However when there are simply not enough Advisers to blame it leaves no one.
Interprac is done, the advisors should get out whislt they can.
Netwealth asking for a government bailout is ridiculous. Poor DD and oversight is to blame, makes you realise the ‘boring old’ platforms are a better place to be!
Teflon coated!
Its not a lie
If you believe it
This is turning into a pantomime
Why are ASIC scared of Interprac?
If their governance processes are inadequate ASIC needs to review them and also look at their top five authorised rep businesses so all advisers in Australia can rest assured that no more skeletons come out of the cupboard
Explains why they hired the former ASIC commissioner. Bold strategic move!
Everyone knows a former employee can reveal the skeletons in the closet.
Or hide them for his mates
ASIC would have a very full closet that they don’t want people to know about. That’s why they reject so many Freedom of Information requests.

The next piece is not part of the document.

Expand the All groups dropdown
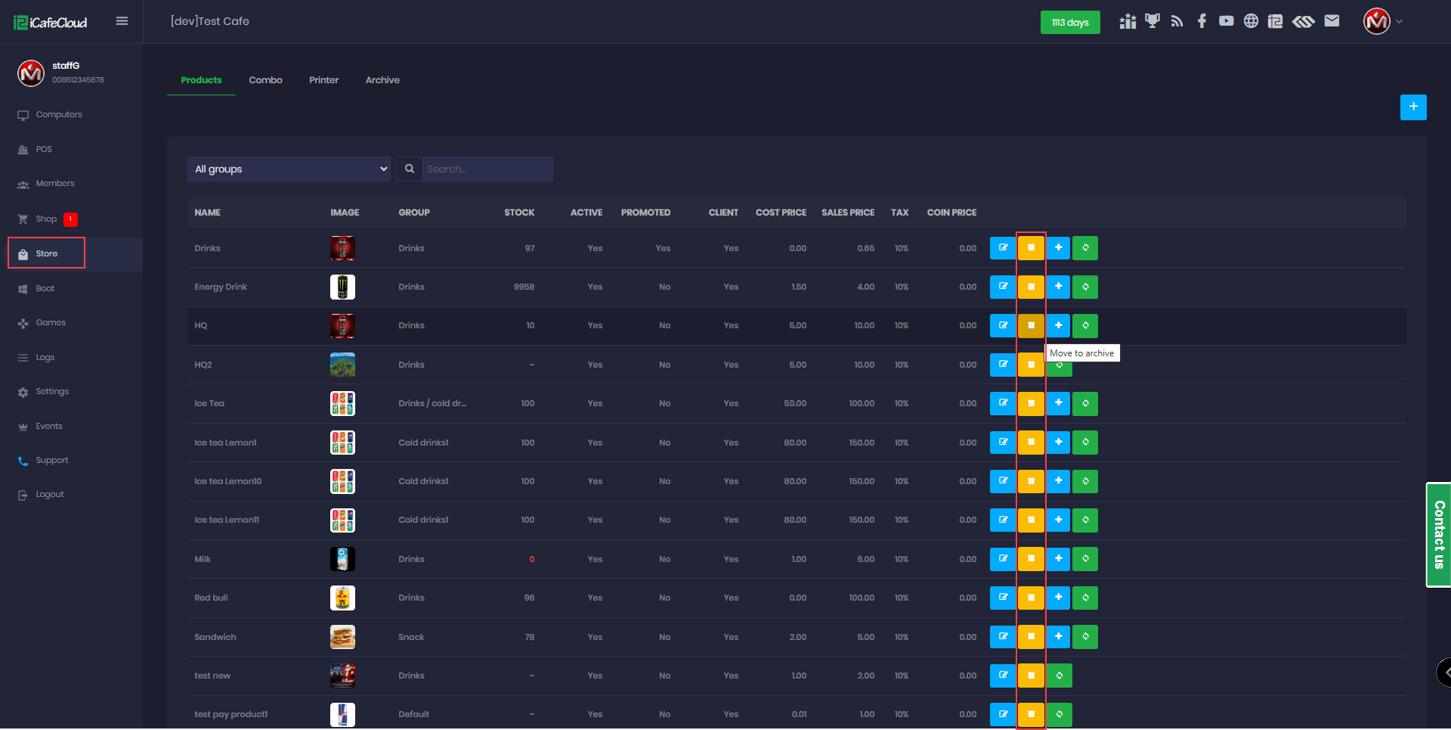This screenshot has height=730, width=1451. [289, 169]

The public is owed transparency when it is so obvious their failings.
As revealed by The Australian earlier this year, the FAAA warned ASIC about aggressive cold calling by firms as far back as 2021. These firms had commercial relationships with First Guardian, The Australian understands. It does not appear that ASIC followed up on these complaints.
If push comes to shove it is highly likely that Sequoia will move clients and advisers to a new AFSL and put Interprac into administration.
ASIC approved Illegal Phoenix playbook, just like dodgy Dixon’s.
You’ve got to feel for these big corporates. They should just let us advisers pick up the tab through CSLR so that they can continue to operate without further financial harm. At least the rest of the poor banks won’t be impacted, they’ve endured enough already….
why do you feel sorry for the poor banks and big corporates?
It is evident that Interprac had full oversight of this business model and formally approved it. The close relationship between its former compliance manager and Mr. Merhi raises serious concerns regarding governance and accountability.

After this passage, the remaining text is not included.